-- Given entries follows --
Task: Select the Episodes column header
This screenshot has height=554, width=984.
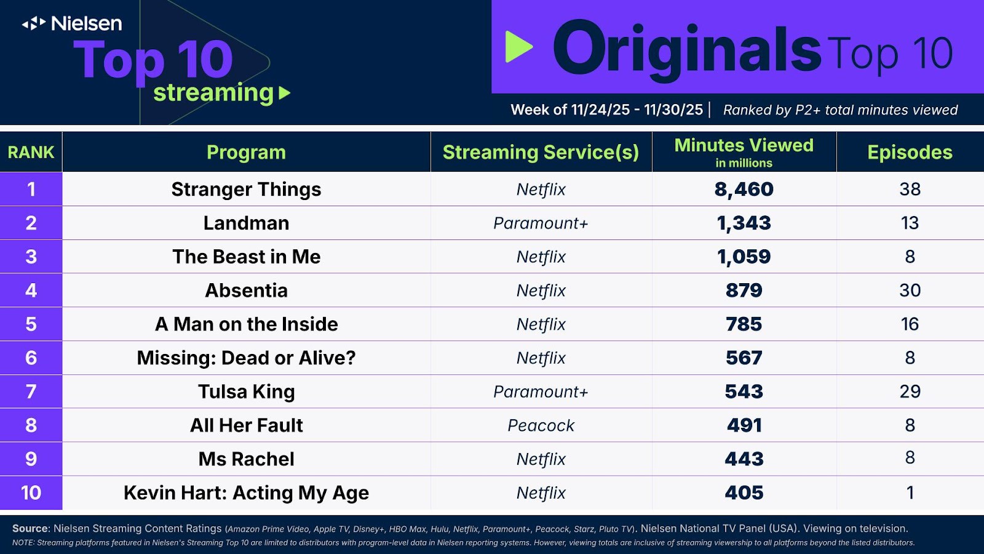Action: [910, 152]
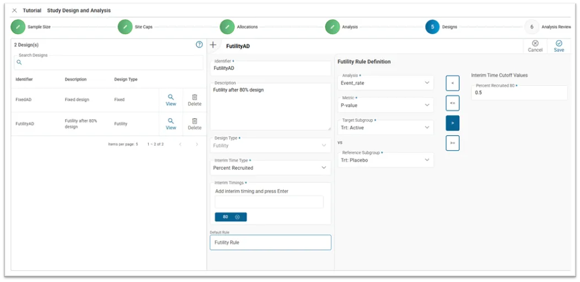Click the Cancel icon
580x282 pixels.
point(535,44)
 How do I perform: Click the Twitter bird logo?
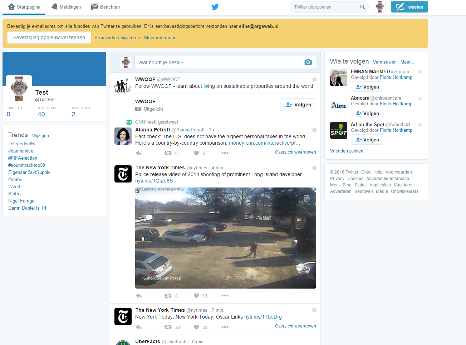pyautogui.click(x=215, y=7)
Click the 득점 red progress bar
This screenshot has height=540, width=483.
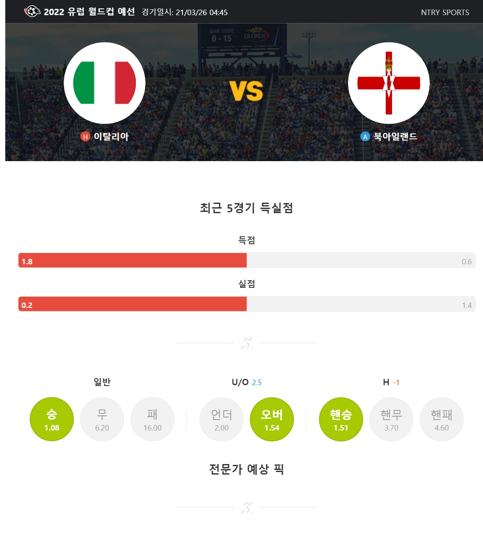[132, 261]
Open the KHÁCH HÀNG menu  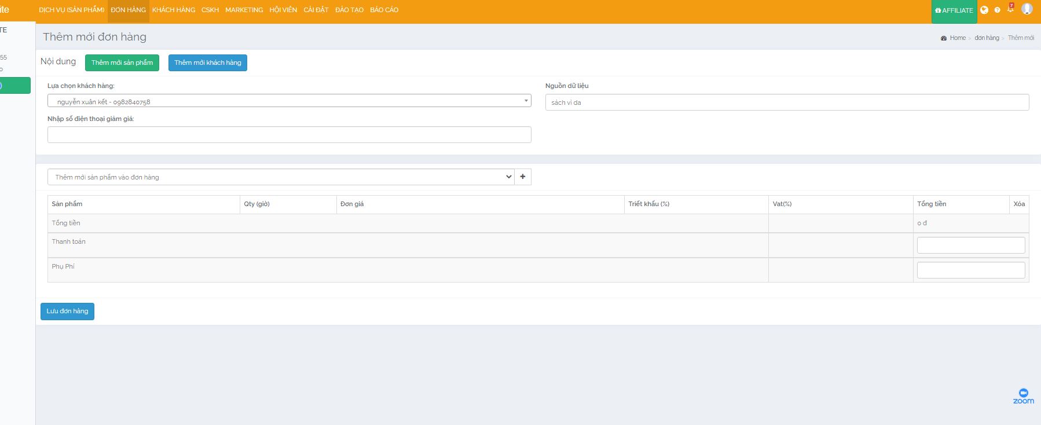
-- Given entries concluded --
## Aim of the exercise
Copy exactly the lines from the one containing "Click the 득점 red progress bar" to the end of the records, both included, and leave the pictures out.

## Answer for the task
Click the 득점 red progress bar
This screenshot has height=540, width=483.
[132, 261]
Open the KHÁCH HÀNG menu  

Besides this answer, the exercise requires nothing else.